Dataset items

===============

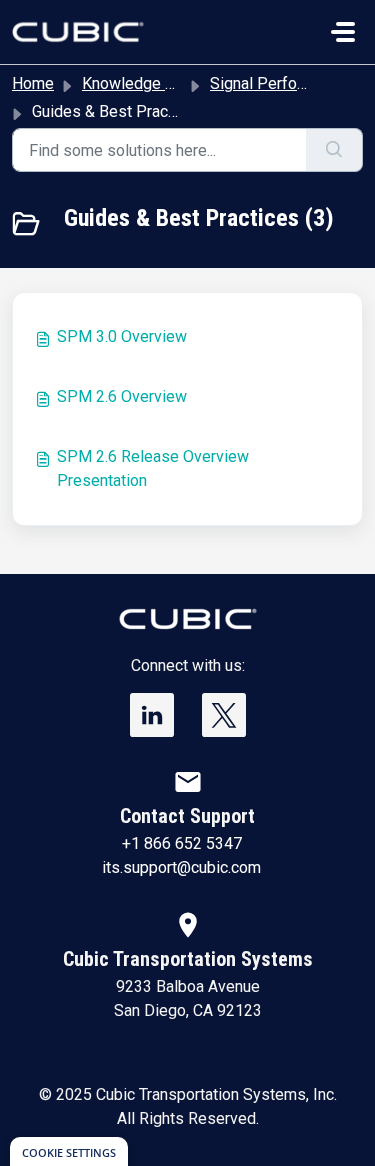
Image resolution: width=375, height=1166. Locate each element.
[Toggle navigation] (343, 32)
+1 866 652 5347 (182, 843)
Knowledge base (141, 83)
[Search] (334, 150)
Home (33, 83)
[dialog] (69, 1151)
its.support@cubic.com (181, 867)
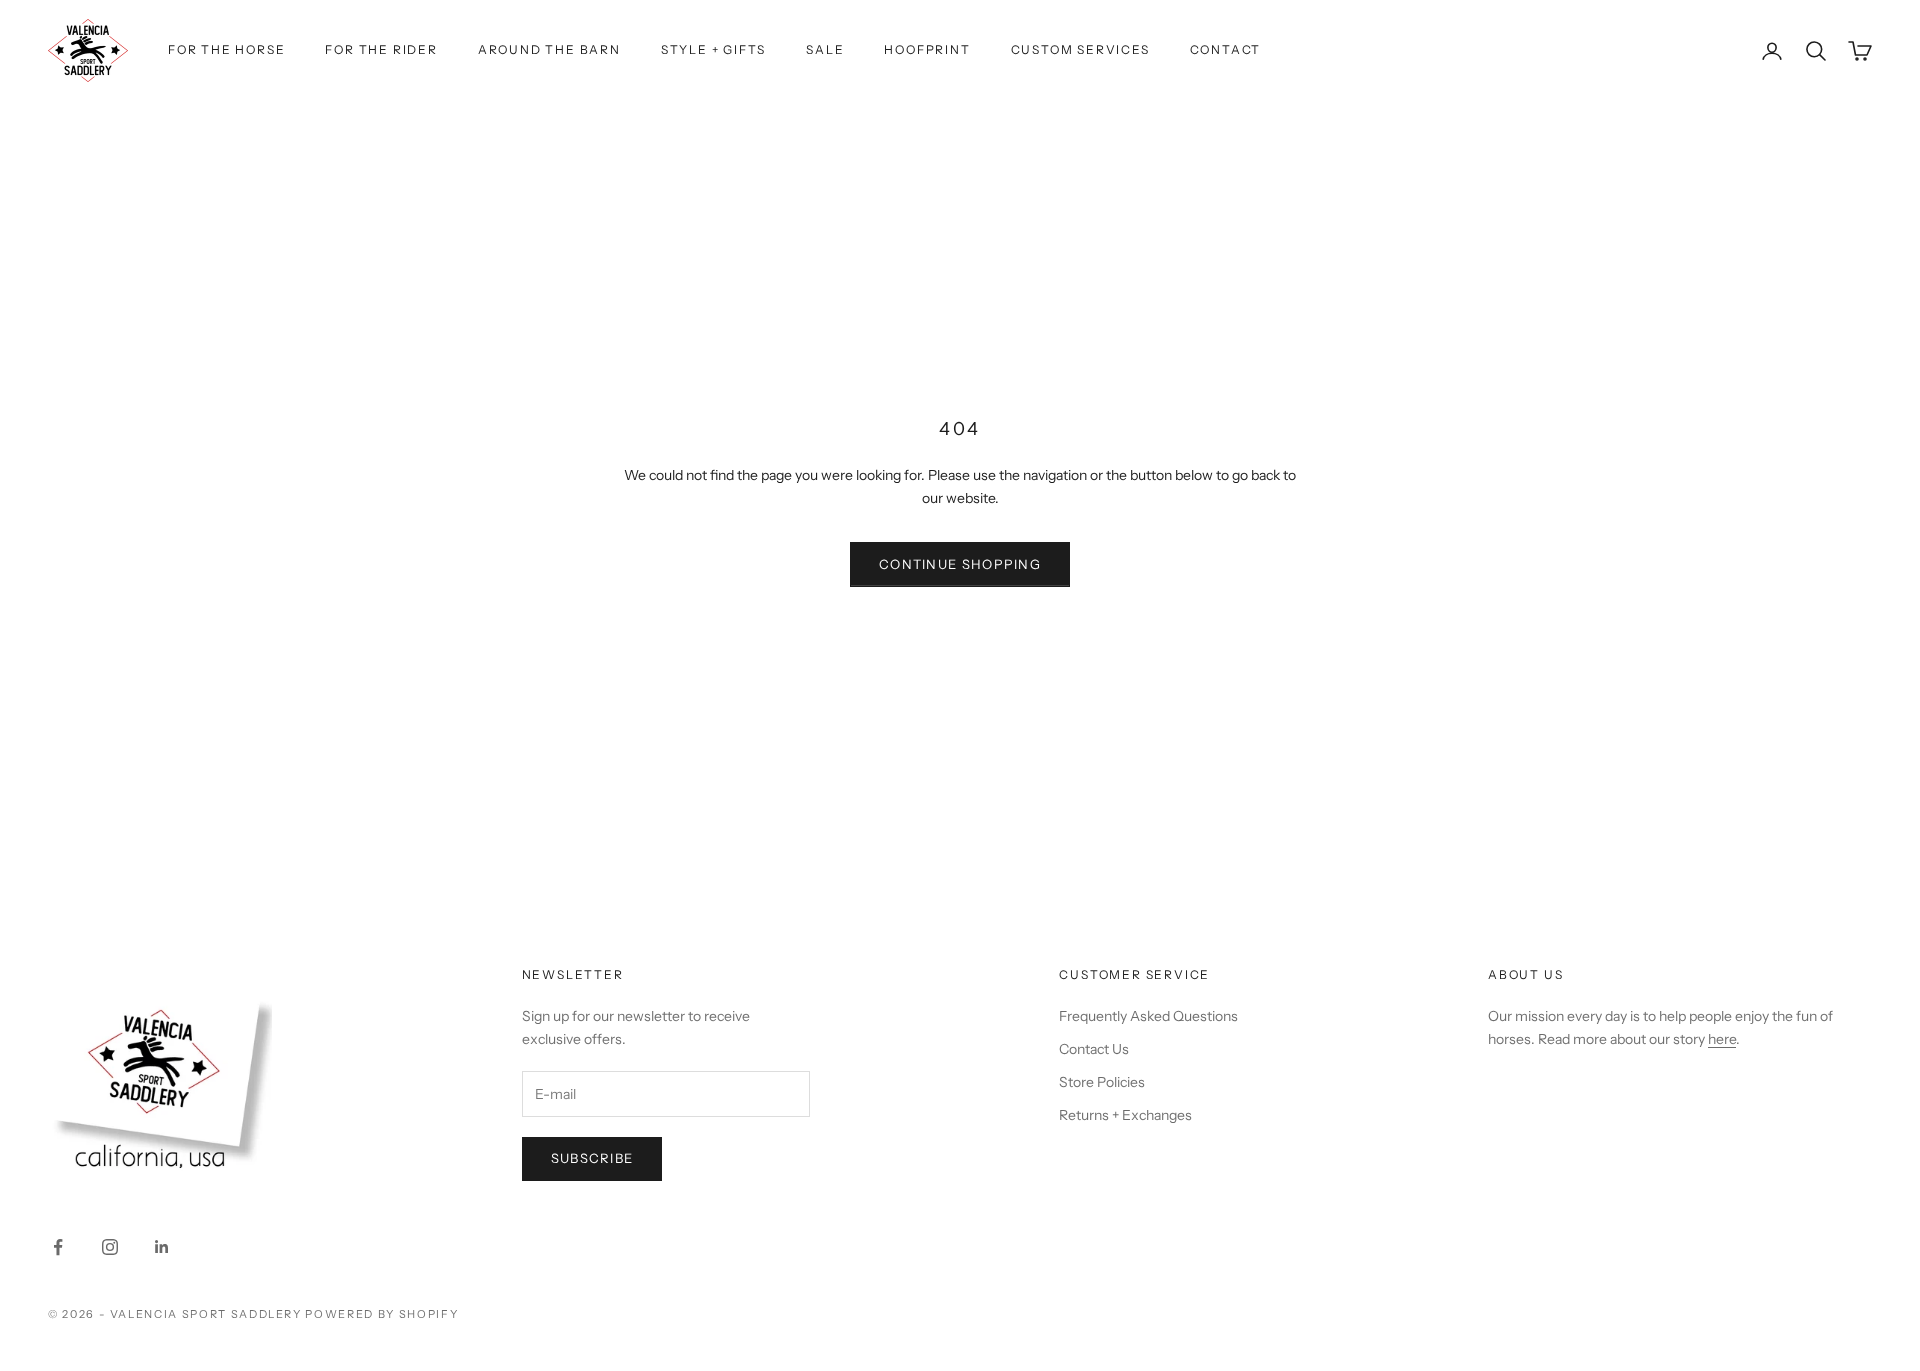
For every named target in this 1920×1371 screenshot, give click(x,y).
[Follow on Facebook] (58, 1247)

===============

**REQUIRED ACTION**: Your output should be exactly the lines of the records above from the one with "[Toggle navigation] (343, 32)" through the last, both ends included, with pictures excluded.

**THE ANSWER**:
[Toggle navigation] (343, 32)
+1 866 652 5347 (182, 843)
Knowledge base (141, 83)
[Search] (334, 150)
Home (33, 83)
[dialog] (69, 1151)
its.support@cubic.com (181, 867)
For every named target in this 1920×1371 screenshot, give click(x,y).
[Follow on Facebook] (58, 1247)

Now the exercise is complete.